Kutipan Teks
★ ★ ★ ★ ★ ★ ★

JAKARTA. Di penghujung tahun 2011 ini satu lagi berita menyedihkan menimpa petani. Sebanyak 30 orang petani Mesuji di Lampung dan Sumatera Selatan menjadi korban kekerasan akibat konflik di wilayah perkebunan. Hal ini cukup mengusik rasa kemanusiaan masyarakat karena diduga kasus ini sudah terjadi lama, tetapi ditutup-tutupi oleh pihak yang berwenang.
Menurut Henry Saragih, Ketua Umum Serikat Petani Indonesia (SPI), tewasnya petani dalam konflik agraria sebenarnya bukan hal baru. SPI sendiri mencatat untuk tahun 2011, sudah ada 18 petani tewas akibat 120 kasus konflik agraria.
Dari data Komnas HAM, dari 6000 kasus pelanggaran yang terjadi tiap tahunnya, sekitar 1000 kasus pelanggaran HAM dilakukan oleh perusahaan perkebunan. Hal ini terjadi karena begitu banyaknya masalah konflik agraria antara perusahaan perkebunan dengan masyarakat yang belum juga terselesaikan sejak masa Orde Baru sampai sekarang.
Henry menilai secara prinsip konflik terjadi karena besarnya keberpihakan UU perkebunan Nomor 18 tahun 2004 terhadap perusahaan perkebunan dan mengabaikan hak-hak masyarakat.
“UU perkebunan Nomor 18 tahun 2004 memberikan legalitas yang sangat kuat kepada perusahaan-perusahaan perkebunan untuk mengambil tanah-tanah yang dikuasai rakyat. Pasal-pasal dalam UU ini dengan jelas memberikan ruang yang besar kepada perusahaan perkebunan baik swasta maupun pemerintah untuk terus melakukan tindakan kekerasan dan kriminalisasi terhadap petani,” tegas Henry.

★ ★ ★ ★ ★ ★ ★

Data Mentah

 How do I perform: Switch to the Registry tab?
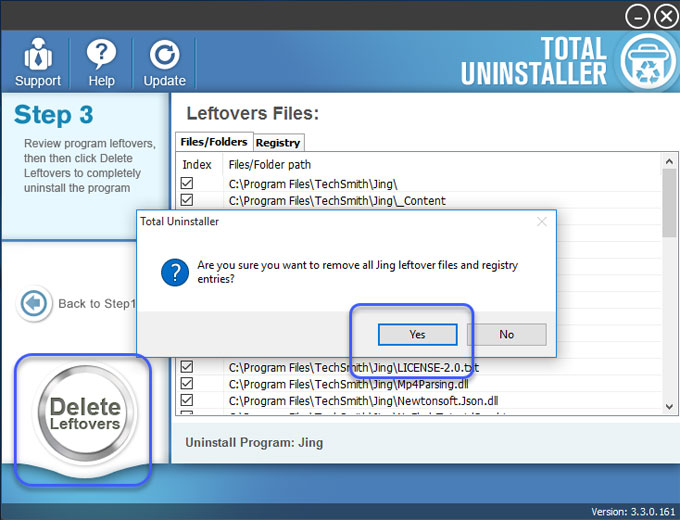[x=278, y=143]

★ ★ ★ ★ ★ ★ ★

Bagian Latihan
a) Apakah setiap pernyataan berikut sesuai dengan teks tentang konflik agraria? Jawab ya atau tidak untuk masing-masing, disertai kutipan persis kata-kata penentunya dari teks. (i) Untuk tahun 2011, SPI mencatat 18 petani tewas akibat konflik agraria. (ii) Menurut data Komnas HAM, sekitar 1000 kasus pelanggaran HAM tiap tahun dilakukan oleh perusahaan perkebunan. (iii) Ke-30 petani Mesuji yang menjadi korban kekerasan berada di Jawa Barat.
b) Tuliskan kembali bagian dari teks tentang konflik agraria yang dimulai dengan "Dari data Komnas" dan berlanjut hingga "Baru sampai sekarang.".

Jawaban Tiap Tugas
a)
(i) Ya: "sudah ada 18 petani tewas akibat 120 kasus konflik agraria".
(ii) Ya: "sekitar 1000 kasus pelanggaran HAM dilakukan oleh perusahaan perkebunan".
(iii) Tidak: "petani Mesuji di Lampung dan Sumatera Selatan".

b)
Dari data Komnas HAM, dari 6000 kasus pelanggaran yang terjadi tiap tahunnya, sekitar 1000 kasus pelanggaran HAM dilakukan oleh perusahaan perkebunan. Hal ini terjadi karena begitu banyaknya masalah konflik agraria antara perusahaan perkebunan dengan masyarakat yang belum juga terselesaikan sejak masa Orde Baru sampai sekarang.